The Beehive boffins would argue the tax won't apply to profit but to revenue, but at the two to three per cent they're thinking of, it would be a drop in the bucket for the big players and wouldn't cause so much as a ripple in the mountain of tax they take off us.
The thinking is it'll bring in between $30-$80 million, on around $2.7 billion, which would go nowhere near paying for what the Government's coughing up to bring Māori land up to scratch for example.
And unfortunately the trouble with consumer taxes, which is what this would be by another name, is that the punter ends up paying.
This was another example of the Government making announcement when in reality there really wasn't one to make.

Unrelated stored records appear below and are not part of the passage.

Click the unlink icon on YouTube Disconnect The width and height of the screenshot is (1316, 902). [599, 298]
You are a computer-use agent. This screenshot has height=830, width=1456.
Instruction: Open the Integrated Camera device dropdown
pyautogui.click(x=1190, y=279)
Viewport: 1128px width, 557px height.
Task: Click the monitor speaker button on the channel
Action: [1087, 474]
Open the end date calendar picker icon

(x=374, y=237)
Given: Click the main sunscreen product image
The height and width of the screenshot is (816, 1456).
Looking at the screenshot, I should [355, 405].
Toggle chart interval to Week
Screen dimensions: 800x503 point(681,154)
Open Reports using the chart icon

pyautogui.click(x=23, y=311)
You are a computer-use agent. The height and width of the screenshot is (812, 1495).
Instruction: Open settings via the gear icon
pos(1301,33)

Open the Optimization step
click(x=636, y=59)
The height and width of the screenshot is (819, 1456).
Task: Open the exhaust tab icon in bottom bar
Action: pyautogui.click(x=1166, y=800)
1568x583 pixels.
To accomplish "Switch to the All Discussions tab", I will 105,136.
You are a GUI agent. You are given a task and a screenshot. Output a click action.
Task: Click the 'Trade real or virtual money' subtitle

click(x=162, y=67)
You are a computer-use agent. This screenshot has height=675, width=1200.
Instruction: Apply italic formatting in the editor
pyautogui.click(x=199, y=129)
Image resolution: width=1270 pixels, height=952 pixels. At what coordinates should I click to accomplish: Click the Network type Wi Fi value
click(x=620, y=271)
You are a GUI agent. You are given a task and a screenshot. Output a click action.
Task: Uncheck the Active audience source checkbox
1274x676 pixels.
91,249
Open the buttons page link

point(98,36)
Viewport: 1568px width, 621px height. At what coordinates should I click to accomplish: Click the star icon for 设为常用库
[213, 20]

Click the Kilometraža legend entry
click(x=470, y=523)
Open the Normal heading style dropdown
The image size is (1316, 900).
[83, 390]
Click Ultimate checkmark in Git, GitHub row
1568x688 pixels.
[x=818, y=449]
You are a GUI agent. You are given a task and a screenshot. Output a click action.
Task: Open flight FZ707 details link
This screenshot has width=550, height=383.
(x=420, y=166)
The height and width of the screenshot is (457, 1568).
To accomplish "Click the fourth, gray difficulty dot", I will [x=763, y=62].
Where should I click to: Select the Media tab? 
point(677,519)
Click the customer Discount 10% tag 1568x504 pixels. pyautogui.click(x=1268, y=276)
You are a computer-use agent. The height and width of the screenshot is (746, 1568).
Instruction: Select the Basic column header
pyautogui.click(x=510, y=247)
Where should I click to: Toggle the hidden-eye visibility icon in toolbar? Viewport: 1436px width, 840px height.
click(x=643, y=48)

After they cracked down on multi-national companies paying tax last year, Nash said then it was just the start.
He'd asked his officials to have a look at this digital services tax, saying they'd be working closely with the OECD to get a blanket, across the board tax.
But like all cumbersome international organisations it's lumbering along while nations like the United Kingdom and India have led the way, leaving us to play catch up.
There's a danger for a small, vulnerable economy like ours, which we're finding out with the Chinese.
And some concern has been expressed by those who know much more about the intricacies of the tax system, that there could be a backlash for our exporters who could face the prospect of a tax on our exports if we're out on our own.
Still we've got time on our hands, with a discussion document not expected to be released in May.
In the meantime, enjoy the cheap, Uber ride while you can get it.